John Blackwell is a farm animal and equine veterinary surgeon and former president of the British Veterinary Association.
Much emotion is often mixed with media reports that paint an unrealistic picture of ‘what goes on’ in farming, and we need to be careful not to demonise systems that simply don’t fit our view of how we think things should be done.
We might like to think that the milk in our coffee comes from cows that look like they should be in a butter advert - grazing in a meadow, flicking flies with their tail as a stream babbles through the field behind them - yet just because the reality is often different does not mean the cows’ welfare is any poorer for it.
As in any industry, there are examples of how-not-do-something and it is only right that legislation and robust enforcement is used to bring these transgressors to book. Yet maintaining positive animal health and having optimal welfare conditions on farms allows for efficient production so, to be crude, good animal health and welfare are in farmers’ best interests. The Animal Welfare Acts set the baseline, but we know many producers go well over and above that. Our understanding and knowledge of animal welfare has come a long way since animal welfare needs were first defined over half a century ago.
Modern dairy farming requires close involvement with all aspects of the cows' welfare needs, from the provision of adequate balanced nutrition matched to production, through to her comfort; the surfaces that she walks on, mattresses in cubicles, and spatial requirements within buildings for both loafing/feeding and drinking.
Big does not always equal bad, and often large farming systems are relatively new with significant investment, controlled environments and adequate space. The trick is for the knowledge of the farmer to keep pace with the numbers in the system.
Work is continually being done to improve systems to ensure the UK remains at the forefront of animal welfare.
Socio-economic advances have been put to great effect. Advances in genetics, for example, have allowed a focus on reproduction so that sexed semen can be used to breed the next generation of milking cows from our very best cows of today, thus reducing the amount of dairy-born bull calves.
Technology has advanced at a huge pace, to the point that a dairy cow is now identified electronically as an individual within the herd and her activity is monitored as she moves about her environment. This not only indicates when it is the optimal time for her to conceive her next calf, but indicates that she might be showing early signs of ill health so that it can be acted upon quickly by farmer and vet. Equally when she is milked by sophisticated equipment that seeks to emulate the natural milking process, we can, at the same time, monitor the quality and conductivity of the milk as an early ‘flag' for signs of disease that can be treated promptly to minimise the negative effects and thus enhance welfare.

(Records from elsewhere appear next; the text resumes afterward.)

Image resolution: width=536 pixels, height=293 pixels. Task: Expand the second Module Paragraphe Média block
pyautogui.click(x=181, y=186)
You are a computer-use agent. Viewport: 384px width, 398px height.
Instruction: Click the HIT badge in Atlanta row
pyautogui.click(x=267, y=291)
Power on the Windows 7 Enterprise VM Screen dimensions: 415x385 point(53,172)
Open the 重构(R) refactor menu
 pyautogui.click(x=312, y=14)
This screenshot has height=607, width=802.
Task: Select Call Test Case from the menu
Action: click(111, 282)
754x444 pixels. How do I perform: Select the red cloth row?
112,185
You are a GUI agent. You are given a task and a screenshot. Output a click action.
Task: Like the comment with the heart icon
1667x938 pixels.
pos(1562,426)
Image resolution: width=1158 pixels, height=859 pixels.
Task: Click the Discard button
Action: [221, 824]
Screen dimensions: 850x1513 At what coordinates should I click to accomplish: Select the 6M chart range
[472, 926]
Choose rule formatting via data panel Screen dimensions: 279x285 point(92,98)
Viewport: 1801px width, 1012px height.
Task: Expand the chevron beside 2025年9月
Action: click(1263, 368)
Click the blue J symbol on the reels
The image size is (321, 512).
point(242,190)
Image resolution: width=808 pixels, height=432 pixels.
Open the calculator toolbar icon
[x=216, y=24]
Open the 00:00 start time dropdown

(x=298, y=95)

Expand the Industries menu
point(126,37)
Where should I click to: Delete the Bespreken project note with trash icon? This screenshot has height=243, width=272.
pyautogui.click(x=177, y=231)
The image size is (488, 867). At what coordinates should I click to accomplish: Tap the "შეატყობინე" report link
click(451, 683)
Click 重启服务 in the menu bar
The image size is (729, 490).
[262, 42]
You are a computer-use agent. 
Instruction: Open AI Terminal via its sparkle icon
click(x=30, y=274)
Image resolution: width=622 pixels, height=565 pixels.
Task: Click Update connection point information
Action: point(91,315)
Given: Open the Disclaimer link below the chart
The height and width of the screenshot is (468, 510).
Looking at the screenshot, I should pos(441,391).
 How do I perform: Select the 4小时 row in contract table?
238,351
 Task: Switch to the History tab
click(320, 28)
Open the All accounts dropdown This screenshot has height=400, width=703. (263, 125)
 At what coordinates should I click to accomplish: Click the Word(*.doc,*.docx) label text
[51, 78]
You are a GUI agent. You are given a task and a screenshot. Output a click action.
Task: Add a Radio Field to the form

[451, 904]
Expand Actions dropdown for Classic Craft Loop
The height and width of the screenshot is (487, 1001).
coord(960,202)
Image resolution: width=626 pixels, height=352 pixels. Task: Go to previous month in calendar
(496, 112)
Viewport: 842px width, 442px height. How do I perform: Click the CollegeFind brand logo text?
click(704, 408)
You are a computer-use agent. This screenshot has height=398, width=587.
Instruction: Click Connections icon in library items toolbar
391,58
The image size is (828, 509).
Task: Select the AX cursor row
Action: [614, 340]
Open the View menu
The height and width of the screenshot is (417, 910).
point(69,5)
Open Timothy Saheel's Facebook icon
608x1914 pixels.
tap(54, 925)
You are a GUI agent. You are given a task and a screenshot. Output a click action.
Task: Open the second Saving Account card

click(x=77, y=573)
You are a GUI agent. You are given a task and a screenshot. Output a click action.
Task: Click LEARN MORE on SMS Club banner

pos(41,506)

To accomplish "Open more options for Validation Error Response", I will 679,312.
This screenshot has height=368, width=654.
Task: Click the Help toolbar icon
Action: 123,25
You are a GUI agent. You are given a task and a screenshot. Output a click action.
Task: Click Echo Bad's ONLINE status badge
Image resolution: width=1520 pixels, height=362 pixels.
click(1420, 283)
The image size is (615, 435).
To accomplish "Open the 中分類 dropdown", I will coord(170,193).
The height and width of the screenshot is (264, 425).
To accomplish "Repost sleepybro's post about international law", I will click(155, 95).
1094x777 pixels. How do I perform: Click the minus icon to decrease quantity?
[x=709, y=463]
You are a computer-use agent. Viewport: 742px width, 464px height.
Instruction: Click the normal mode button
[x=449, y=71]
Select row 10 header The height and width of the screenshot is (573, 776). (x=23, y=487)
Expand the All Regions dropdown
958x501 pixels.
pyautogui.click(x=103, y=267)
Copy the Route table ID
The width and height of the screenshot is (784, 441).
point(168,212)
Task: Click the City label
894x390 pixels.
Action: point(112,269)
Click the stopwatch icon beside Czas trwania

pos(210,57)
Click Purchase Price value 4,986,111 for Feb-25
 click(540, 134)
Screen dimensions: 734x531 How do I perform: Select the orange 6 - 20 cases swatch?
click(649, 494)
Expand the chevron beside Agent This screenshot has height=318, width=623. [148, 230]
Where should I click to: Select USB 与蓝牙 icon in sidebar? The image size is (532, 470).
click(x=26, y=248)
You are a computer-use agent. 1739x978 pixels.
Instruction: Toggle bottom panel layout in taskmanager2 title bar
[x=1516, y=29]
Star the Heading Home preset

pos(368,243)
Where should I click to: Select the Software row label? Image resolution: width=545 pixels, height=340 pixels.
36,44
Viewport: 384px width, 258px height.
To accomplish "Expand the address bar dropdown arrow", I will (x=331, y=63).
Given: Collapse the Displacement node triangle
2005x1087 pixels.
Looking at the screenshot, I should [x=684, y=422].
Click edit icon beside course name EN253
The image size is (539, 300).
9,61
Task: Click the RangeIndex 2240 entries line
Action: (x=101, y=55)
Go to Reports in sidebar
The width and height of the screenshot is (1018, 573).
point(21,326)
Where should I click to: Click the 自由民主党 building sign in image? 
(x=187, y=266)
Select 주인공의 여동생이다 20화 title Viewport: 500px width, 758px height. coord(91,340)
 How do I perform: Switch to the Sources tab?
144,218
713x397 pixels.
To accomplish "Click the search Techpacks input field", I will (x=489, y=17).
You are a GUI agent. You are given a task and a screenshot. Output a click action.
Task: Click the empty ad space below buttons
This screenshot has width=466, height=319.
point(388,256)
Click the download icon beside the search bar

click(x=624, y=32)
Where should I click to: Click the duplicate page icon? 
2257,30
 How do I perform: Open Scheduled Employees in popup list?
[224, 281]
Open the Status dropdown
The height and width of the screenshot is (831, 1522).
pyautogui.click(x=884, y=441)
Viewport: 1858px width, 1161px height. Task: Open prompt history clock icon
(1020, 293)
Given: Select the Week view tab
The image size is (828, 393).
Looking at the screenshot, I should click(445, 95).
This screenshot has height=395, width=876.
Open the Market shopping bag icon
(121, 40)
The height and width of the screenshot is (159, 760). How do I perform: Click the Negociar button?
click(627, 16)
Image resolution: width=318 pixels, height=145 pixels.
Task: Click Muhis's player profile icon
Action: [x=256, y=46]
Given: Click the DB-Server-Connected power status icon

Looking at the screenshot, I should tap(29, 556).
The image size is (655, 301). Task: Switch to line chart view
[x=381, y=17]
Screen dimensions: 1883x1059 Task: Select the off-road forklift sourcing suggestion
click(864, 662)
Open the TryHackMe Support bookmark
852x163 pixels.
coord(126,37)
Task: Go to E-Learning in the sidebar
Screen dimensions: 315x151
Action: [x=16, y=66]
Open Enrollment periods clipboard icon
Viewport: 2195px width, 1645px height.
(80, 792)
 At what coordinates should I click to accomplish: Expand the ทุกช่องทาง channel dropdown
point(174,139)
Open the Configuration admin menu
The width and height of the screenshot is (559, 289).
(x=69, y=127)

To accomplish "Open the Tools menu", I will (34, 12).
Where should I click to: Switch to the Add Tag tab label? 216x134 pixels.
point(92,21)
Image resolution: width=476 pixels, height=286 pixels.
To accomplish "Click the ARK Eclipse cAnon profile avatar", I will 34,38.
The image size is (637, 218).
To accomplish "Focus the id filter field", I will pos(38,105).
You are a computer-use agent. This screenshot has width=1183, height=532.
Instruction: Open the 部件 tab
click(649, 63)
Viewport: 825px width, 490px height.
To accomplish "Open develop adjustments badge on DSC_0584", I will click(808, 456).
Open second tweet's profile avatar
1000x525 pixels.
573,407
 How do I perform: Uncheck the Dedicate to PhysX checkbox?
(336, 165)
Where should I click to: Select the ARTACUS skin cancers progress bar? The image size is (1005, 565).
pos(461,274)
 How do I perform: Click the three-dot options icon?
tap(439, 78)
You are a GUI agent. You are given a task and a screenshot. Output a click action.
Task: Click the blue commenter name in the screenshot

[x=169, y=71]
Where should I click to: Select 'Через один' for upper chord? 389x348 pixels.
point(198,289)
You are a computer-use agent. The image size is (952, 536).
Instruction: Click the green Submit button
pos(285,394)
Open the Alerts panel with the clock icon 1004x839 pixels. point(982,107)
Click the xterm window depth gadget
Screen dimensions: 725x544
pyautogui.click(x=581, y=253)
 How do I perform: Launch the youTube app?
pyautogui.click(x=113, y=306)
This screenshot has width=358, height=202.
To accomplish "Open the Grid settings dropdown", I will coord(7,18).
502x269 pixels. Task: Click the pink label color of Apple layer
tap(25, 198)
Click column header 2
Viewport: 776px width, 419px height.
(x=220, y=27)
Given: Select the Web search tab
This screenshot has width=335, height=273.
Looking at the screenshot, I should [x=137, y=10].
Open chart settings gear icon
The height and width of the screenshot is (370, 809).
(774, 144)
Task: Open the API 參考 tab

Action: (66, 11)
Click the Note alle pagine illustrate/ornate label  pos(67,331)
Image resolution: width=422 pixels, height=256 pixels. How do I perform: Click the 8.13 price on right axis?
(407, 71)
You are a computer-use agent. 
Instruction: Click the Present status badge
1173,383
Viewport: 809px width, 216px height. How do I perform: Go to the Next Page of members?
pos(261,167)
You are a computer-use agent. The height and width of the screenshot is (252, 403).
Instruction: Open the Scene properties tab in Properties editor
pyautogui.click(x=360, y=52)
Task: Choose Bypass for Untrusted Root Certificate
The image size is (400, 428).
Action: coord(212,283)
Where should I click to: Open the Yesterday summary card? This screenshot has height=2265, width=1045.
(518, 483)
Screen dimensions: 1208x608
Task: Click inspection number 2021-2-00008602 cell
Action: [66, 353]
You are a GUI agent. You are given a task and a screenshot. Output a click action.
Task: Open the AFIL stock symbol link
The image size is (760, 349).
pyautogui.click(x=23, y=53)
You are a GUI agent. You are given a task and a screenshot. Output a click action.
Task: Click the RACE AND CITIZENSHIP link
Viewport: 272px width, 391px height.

Animal health and welfare are inextricably linked, and positive animal health through management is an important part of dairy farming. Farmers, working with their vets and the wider farm team, seek to measure the health of the herd on the farm then create action plans to manage that. Continual monitoring of the health status of the herd is also part of a famer’s and vet’s prerogative. As vets, there’s now a real focus on seeking to put in place preventive strategies that reduce the prevalence and incidence of disease. We all know that with our own health ‘prevention is better than cure’ and this is equally the case with our farmed animals - ensuring good husbandry and health - particularly as we tackle the challenges of antimicrobial resistance (AMR).
There can be a tendency to simply blame vets and/or farmers for perceived mass medication, but the use of antibiotics in agriculture is just one piece of the jigsaw when tackling the global issue of AMR. The UK veterinary profession is committed to responsible use of antibiotics, and it is increased collaboration between human and animal health sectors that will to ensure the positive and necessary steps are taken to preserve these essential drugs for future generations.
Welfare indicators are not always easy to objectively measure and, as a society, we all could and should do much more to understand how agriculture operates – particularly as it increasingly hits our headlines.